14)Thymosin alpha – 1
Early
pilot studies suggested that an immunomodulatory peptide, thymosin
alpha-1 (TA-1) may play a role in enhanced viral clearance, histologic
improvement and sustained viral response.
Among treatment
experienced subjects with HCV infection, retreatment with PEG + TA-1
resulted in a similar sustained virologic response when compared to use
of PEG monotherapy. Studies utilizing PEG, TA-1 and ribavirin are in
progress.
15)Valopicitabine
Future HCV therapy will
likely combine drugs with different modes of action and complementary
resistance profiles. We investigated the pharmacokinetics, antiviral
activity and safety of valopicitabine, an investigational NS5B
polymerase inhibitor, combined with PegIFN and RBV.
Valopicitabine
combined with PegIFN/RBV demonstrated additive antiviral activity.
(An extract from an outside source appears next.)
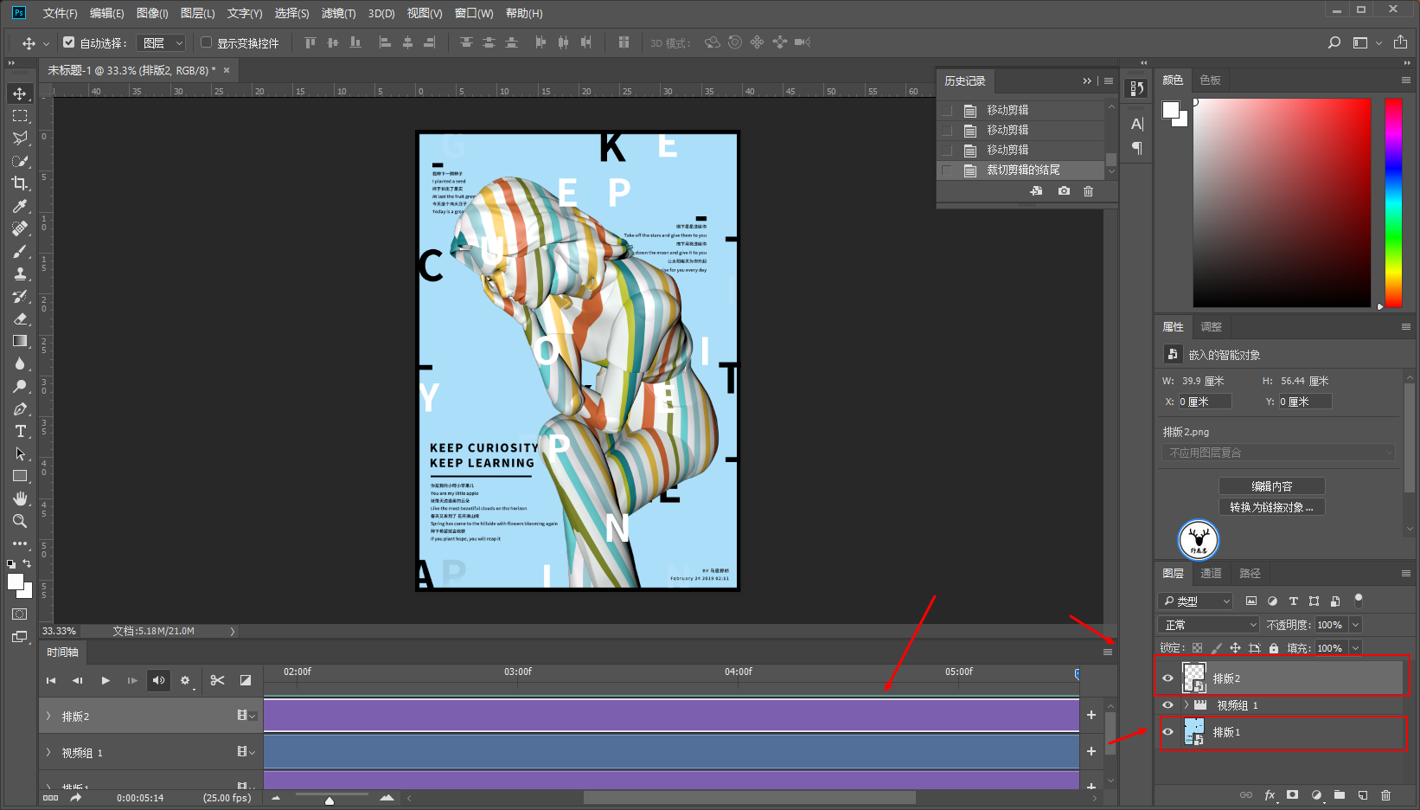Enable show transform controls checkbox

point(207,42)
HCV
RNA PCR-negativity rates at all timepoints were consistently greater in
the triple regimen compared with PegIFN/RBV. However, the incidence of
GI-related adverse events and lab abnormalities was higher in the
valopicitabine-containing arms. After comprehensive review of the
valopicitabine clinical program, the development of this molecule has
been discontinued due to its overall risk/benefit profile.
16)VCH – 759
VCH-759
is a novel, orally bioavailable non-nucleoside inhibitor of hepatitis C
virus RNA-dependent RNA polymerase. It has demonstrated sub-micromolar
IC50s against the HCV replicons of genotype 1a and 1b.
VCH 759
achieved a 2 log10 or larger decline in HCV RNA at doses of 800 mg tid
and bid. VCH-759 was well tolerated with no serious adverse events and
no discontinuation. Genetic sequencing of NS5B is ongoing. Further
studies combining VCH-759 with current therapies are warranted.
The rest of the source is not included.